ECG Acquisition and Analysis
A 12-lead surface ECG was obtained from all patients in the supine position with electrocardiogram FCP-7431 (Fukuda Denshi Co., Ltd., Tokyo, JAPAN; filter range 0.16 Hz–100 Hz, AC filter 60 Hz, 25 mm/s, 10 mm/mV). fQRS was defined following the criteria by Das et al. [1]. QRS complex morphologies included various RSR' patterns, including an additional R wave (R'), notching of the R wave or the S wave, or the presence of >1 R' (fragmentation) in two continuous leads corresponding to a major lead set for major coronary artery territory. An fQRS was present if found in ≥ 2 contiguous anterior leads, lateral leads, or inferior leads. In cases with bundle branch block (BBB), we followed the fragmented BBB evaluation [17]. Right BBB (RBBB) and left BBB (LBBB) were defined by the standard ECG criteria (QRS duration ≥120 ms), and f-BBB was defined as various RSR' patterns with or without a Q wave, with >2 R waves (R') or >2 notches in the R wave, or >2 notches in the downstroke or upstroke of the S wave, in 2 contiguous leads corresponding to a major coronary artery territory.
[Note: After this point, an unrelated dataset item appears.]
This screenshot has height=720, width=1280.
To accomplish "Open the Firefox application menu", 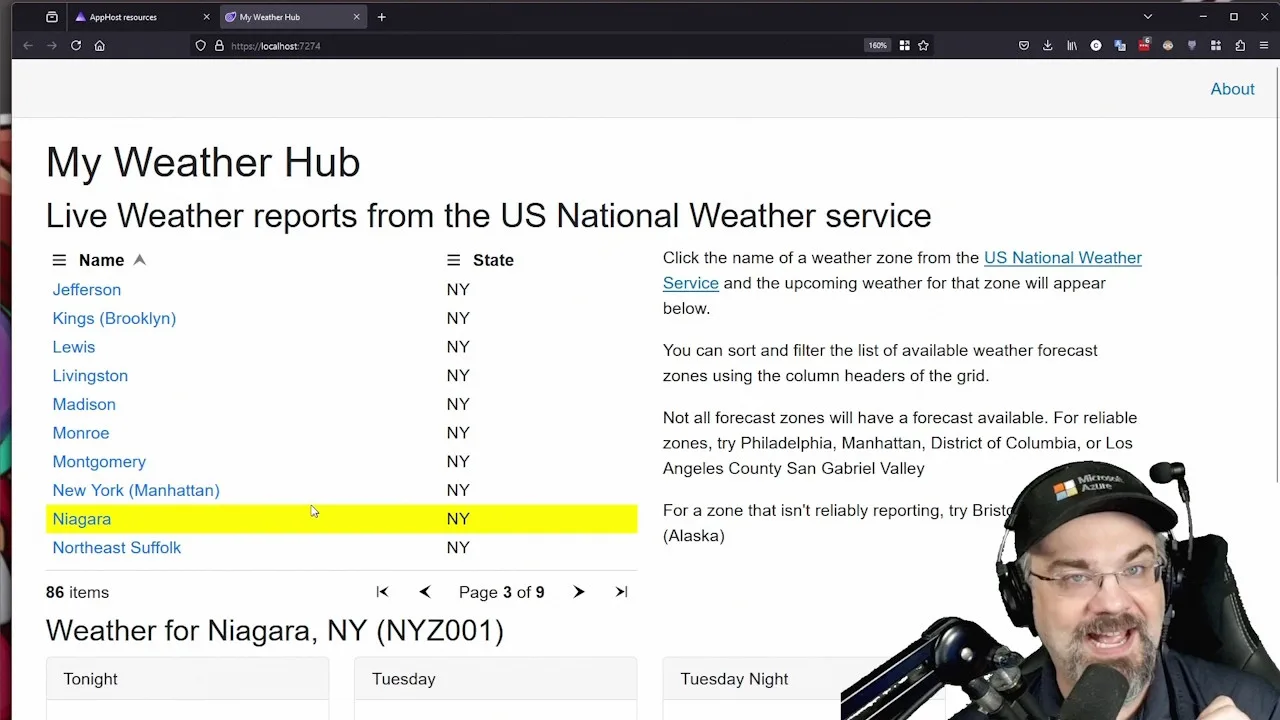I will click(x=1264, y=45).
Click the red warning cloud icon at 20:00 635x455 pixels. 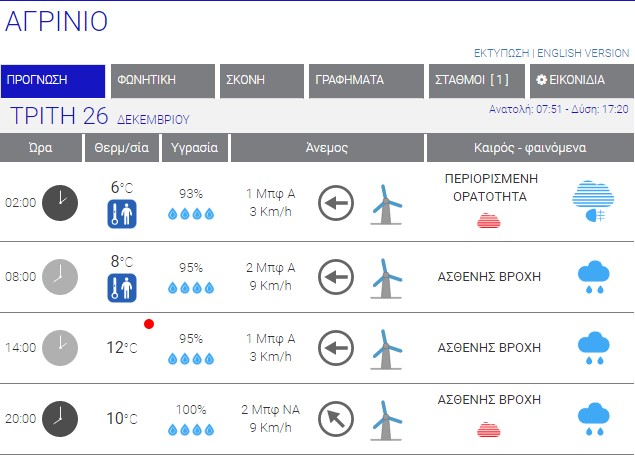tap(490, 430)
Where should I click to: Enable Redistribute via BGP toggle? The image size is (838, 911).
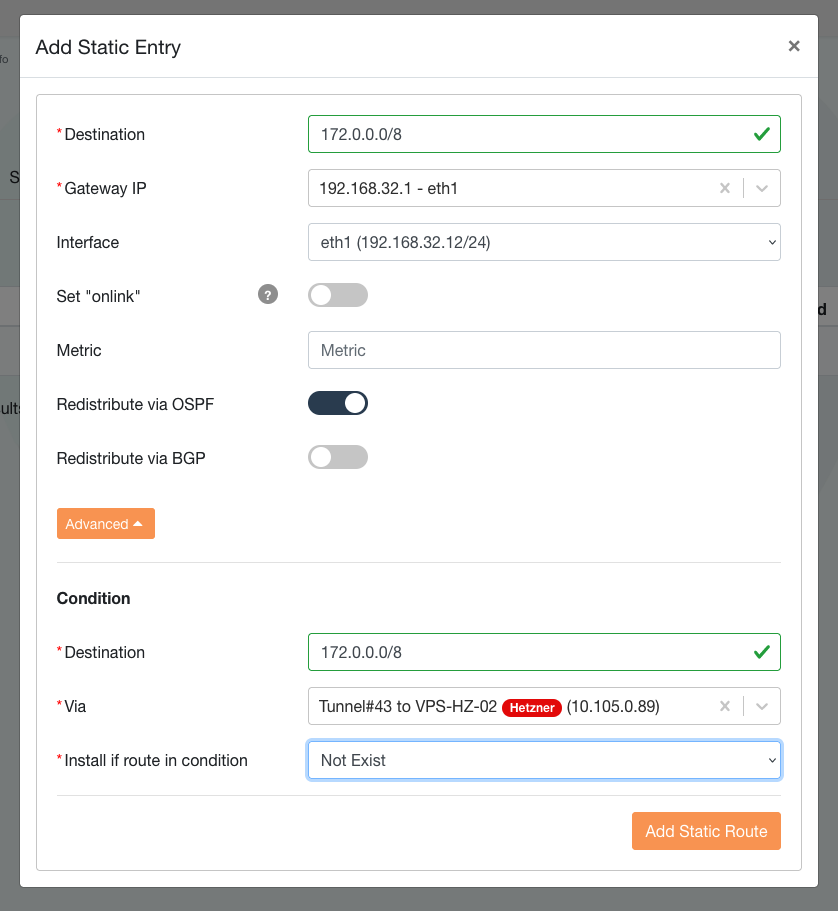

Other ECG findings were evaluated with Minnesota-code statements by the ECG records and manual checks. All ECGs were assessed with a single cardiologist blinded to the patients' clinical and laboratory characteristics. The concordance rate in detecting the fQRS was 97% to the other cardiologists who already published papers on fQRS. [18, 19].
Statistical Analysis
Continuous variables were expressed as means ± standard deviation (SD) and categorical variables were expressed as percentages. A comparison of the categorical variables between the groups was performed using a χ2 test. Continuous variables were compared using an unpaired t test and a Mann Whitney U test. Multivariable regression analysis was used to assess independent contributors. For stepwise analysis, parameters having an association to fQRS with p < 0.10 were entered into the analysis. Odds ratios (ORs) for the existence of fQRS were calculated using logistic regression. The results of multivariate regression analyses were presented as OR with a 95% confidence interval (CI). The predictive ability of DM and other risk factors for the presence of fQRS was evaluated using receiver-operating curve (ROC) analysis calculating the area under the curve (AUC) and standard error (SE). p<0.05 was considered statistically significant. Statistical analysis was done using JMP Pro 15.3 on Mac (SAS Institute Inc., Cary, NC, USA).